MATERIALS AND METHODS

Plant materials and growth conditions

The bread wheat (Triticum aestivum) genotype ‘Chinese Spring’ (‘CS’) was used. Seeds were sterilized by 30% H2O2 for 10 min followed by 5 times washes with distilled water. The sterilized seeds were germinated in water for 3 days at 22°C. Germinated seeds with residual endosperm were transferred to soil. After 9 days in long-day conditions, the ground and underground parts were harvested. Two rice cultivars, Huanghuazhan (HHZ, indica) and Jizi-1560 (JZ-1560, japonica), were used. The rice seeds were germinated in sterilized water, and were then placed in soil in an experimental field of the Institute of Plant Physiology and Ecology (Shanghai, China) under natural growing conditions during kharif season of 2013. Panicles were harvested. Harvested wheat and rice samples were either frozen in liquid nitrogen for RNA isolation or directly vacuum-infiltrated with formaldehyde cross-linking solution for ChIP assay.

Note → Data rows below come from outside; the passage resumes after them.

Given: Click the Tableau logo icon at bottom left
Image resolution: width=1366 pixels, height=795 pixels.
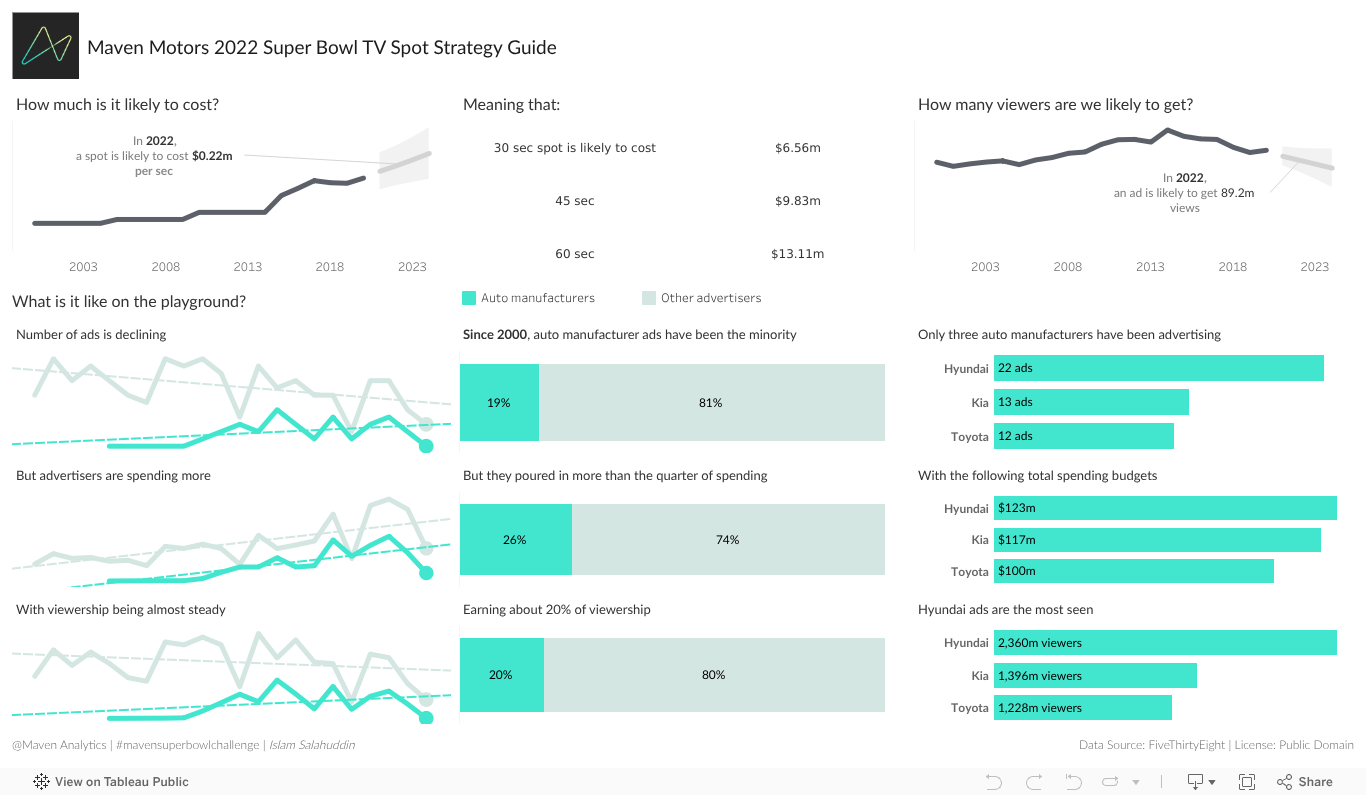Looking at the screenshot, I should [42, 782].
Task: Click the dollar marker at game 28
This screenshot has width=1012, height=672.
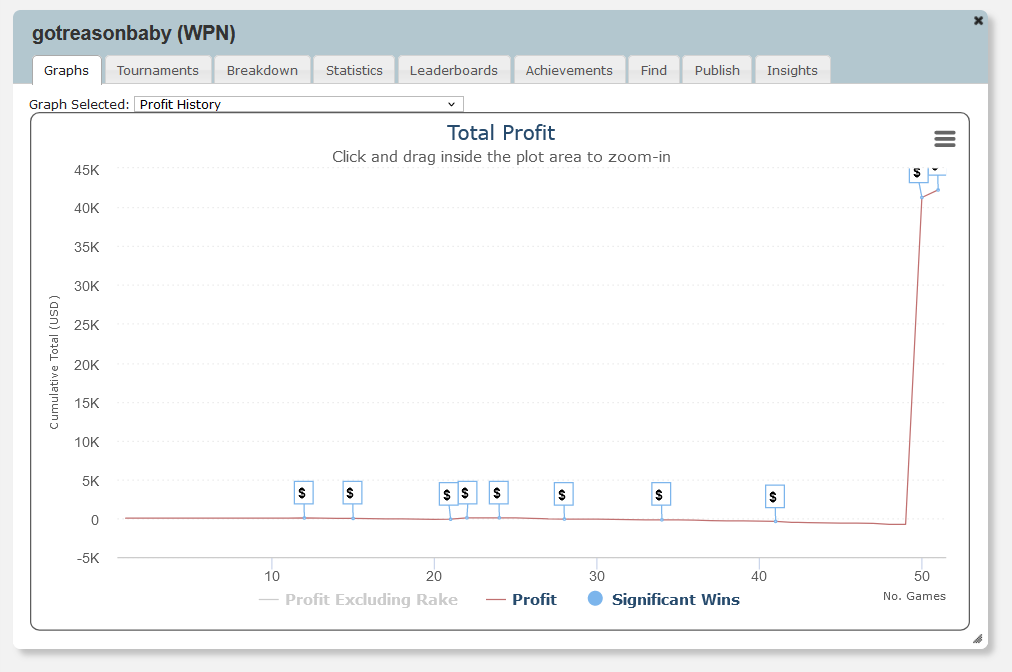Action: (564, 494)
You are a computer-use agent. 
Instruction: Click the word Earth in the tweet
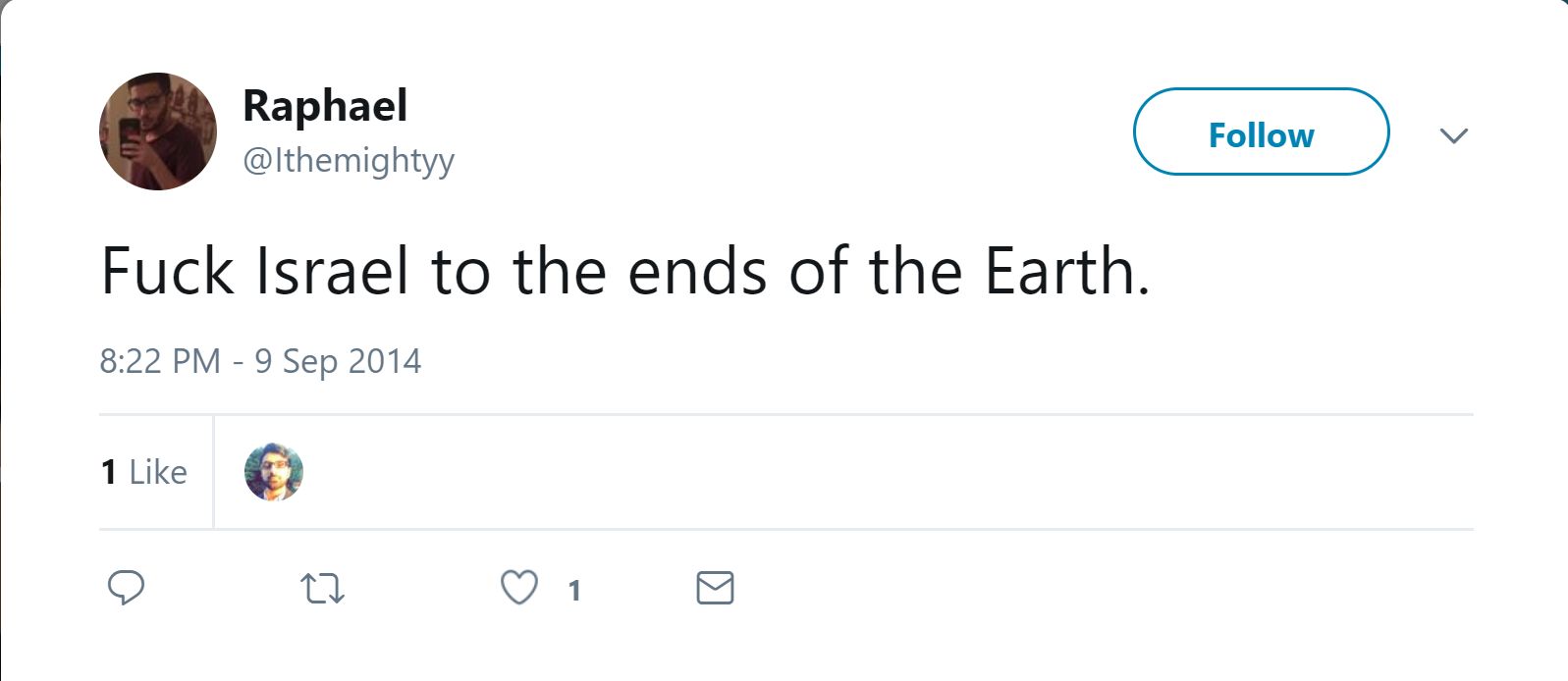[x=1060, y=272]
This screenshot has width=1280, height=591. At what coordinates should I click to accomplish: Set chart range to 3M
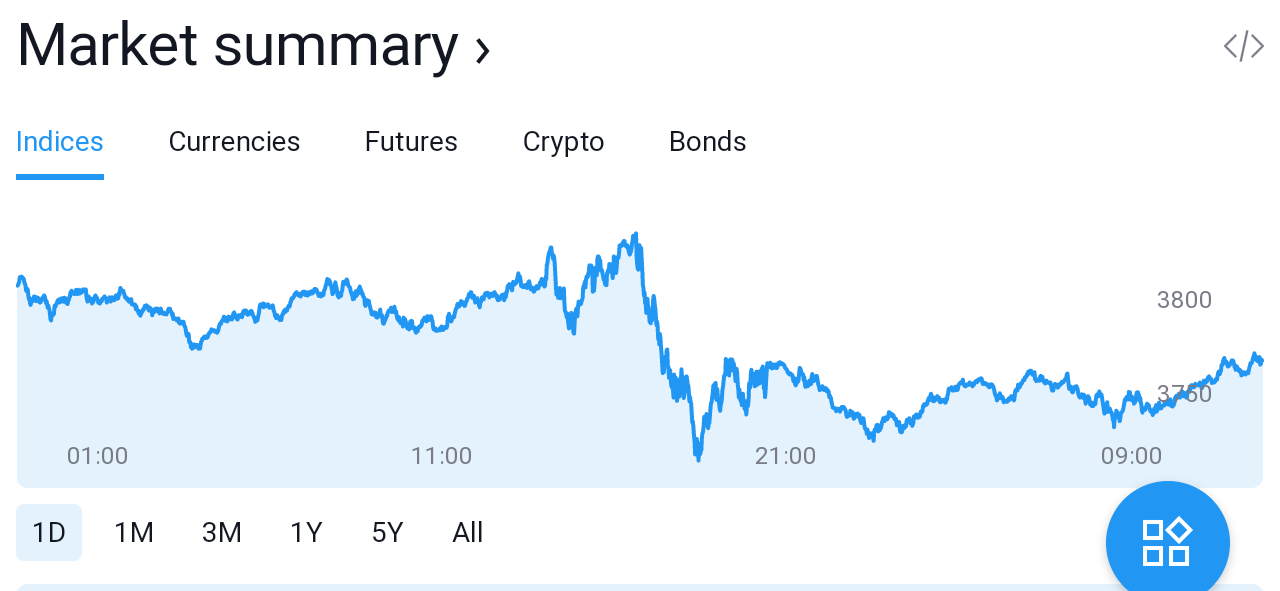(222, 533)
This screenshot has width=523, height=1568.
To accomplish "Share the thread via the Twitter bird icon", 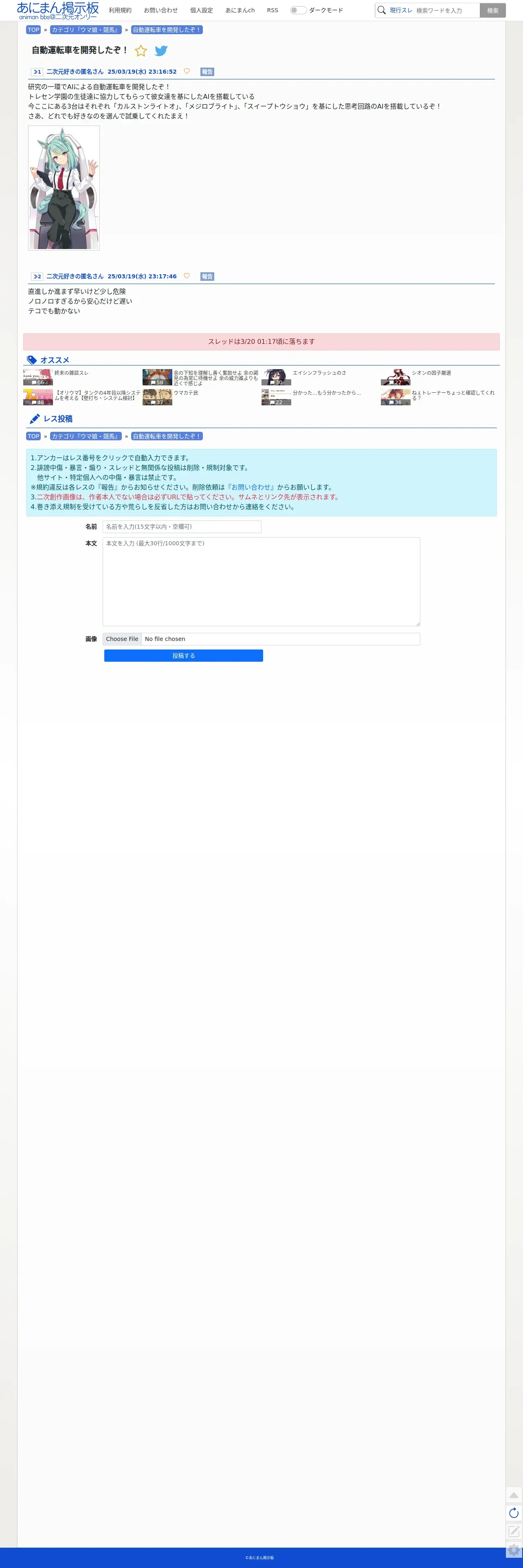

ChIP and RNA sample preparation

For wheat samples, ChIP assay was performed with the antibodies against H3 trimethyl-Lys 27 (Upstate, USA, Cat. 07-449) and H3 trimethyl-Lys 4 (Abcam, Cat. ab8580). For rice samples, ChIP assay was performed with the antibody against H3 trimethyl-Lys 4 (Abcam, Cat. ab8580), H3 monomethyl-Lys 4 (Millipore, 07-436), H3 trimethyl-Lys 27 (Upstate, USA, Cat. 07-449), H3 acetyl-Lys 27 (Upstate, USA, Cat. 07-360) and H3 trimethyl-Lys 36 (Abcam, Cat. ab9050) as previously described (20). More than 10 ng ChIP DNA or 2 μg total RNA from each sample was used. Library construction and deep sequencing were performed by genenergy Biotechnology Co. Ltd. (Shanghai, China). The DSN kit from Illumina was used for DSN library normalization. Libraries were sequenced on the HiSeq2000/2500 (Illumina) to produce 50 bp single-end reads for rice, and 150 bp paired-end reads for wheat.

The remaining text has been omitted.